So you agree that you were taking the thread off-topic then? Glad we have an understanding.

To me, a chip is factory overclocked if a TDP is set and the chip willingly blows through that TDP without changes by the user. Intel chips currently do that. AMD chips do not.

TDP is kind of nebulous though, so it's hard to use that to determine whether or not a chip is "factory overclocked". Power specs are all complicated nowadays. For example, AMD CPUs with a TDP of 105W actually use 142-145W pretty consistently. Does it mean they're "factory overclocked" though? Not necessarily.

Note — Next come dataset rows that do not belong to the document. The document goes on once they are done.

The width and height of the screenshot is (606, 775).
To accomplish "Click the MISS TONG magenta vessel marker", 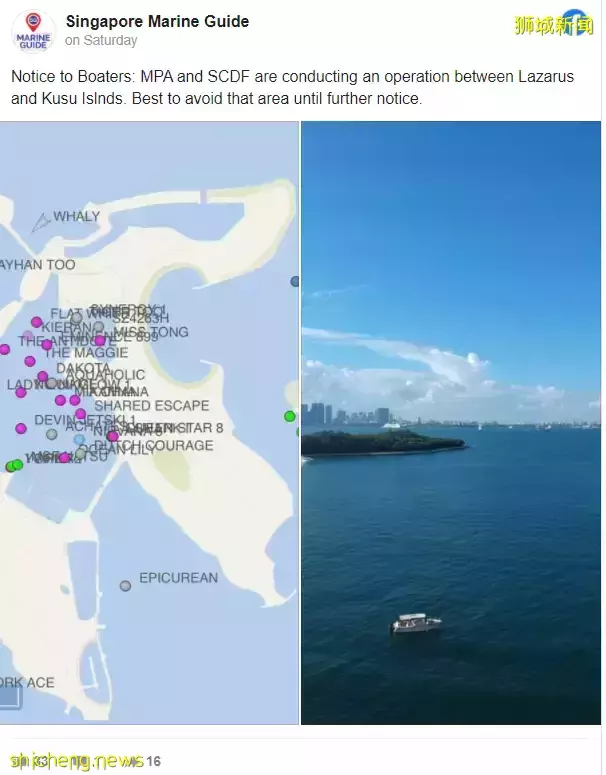I will point(100,340).
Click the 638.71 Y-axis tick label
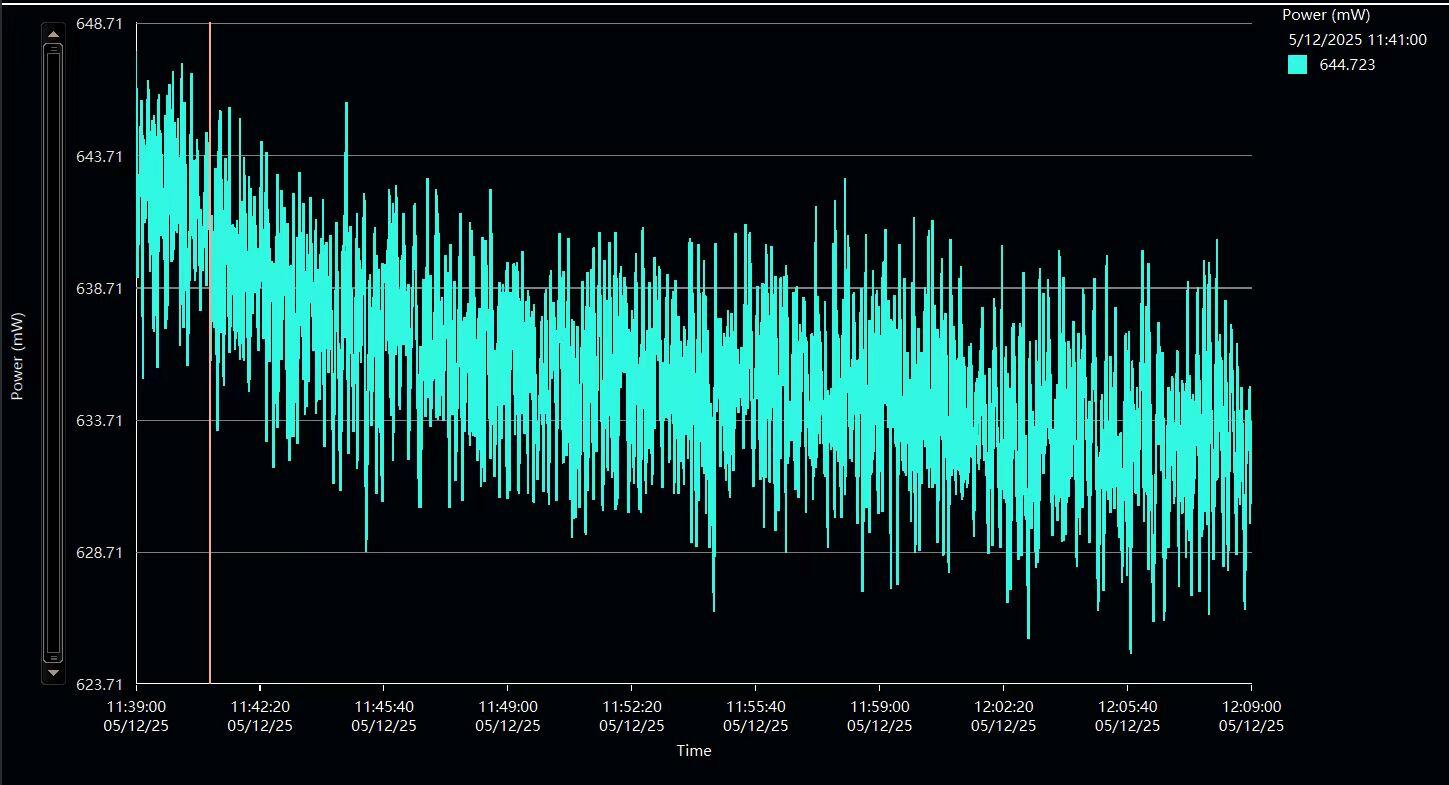1449x785 pixels. click(100, 288)
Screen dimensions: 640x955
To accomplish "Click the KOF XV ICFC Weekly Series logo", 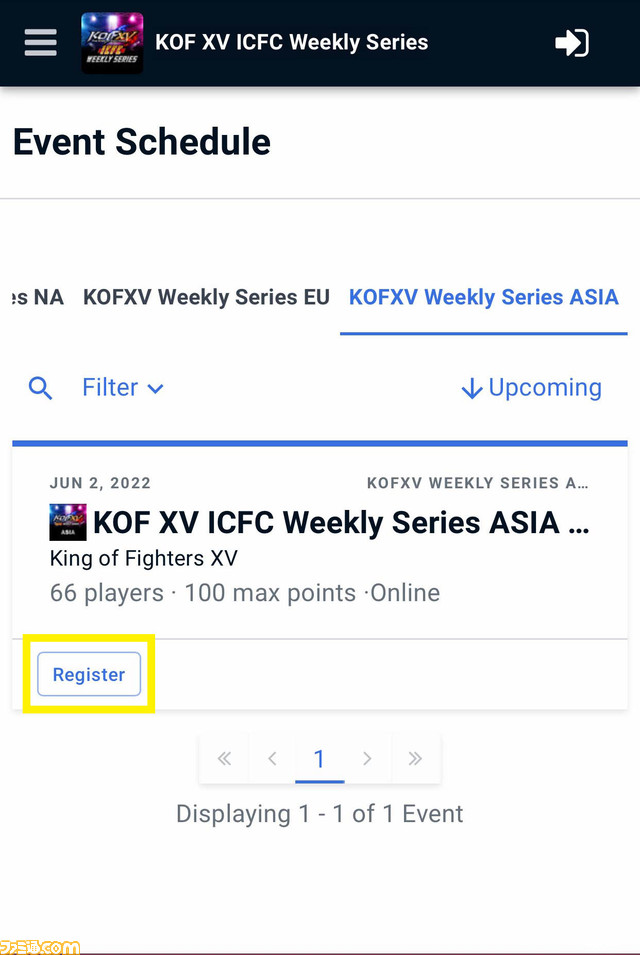I will [x=112, y=42].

And I'm not absolutely sure you can say the 9900k or 10900k are "factory overclocked" because they will back off their high power consumption after a certain period of time (the tau period). Chips like the FX9590 were "factory overclocked" because they were specifically binned for high leakage, high clocks, and constantly ran at clockspeeds well outside of the rational points of their voltage/clockspeed curve. And the FX9590 was a high-clocked carbon-copy of the FX8350. Same die from the same wafers.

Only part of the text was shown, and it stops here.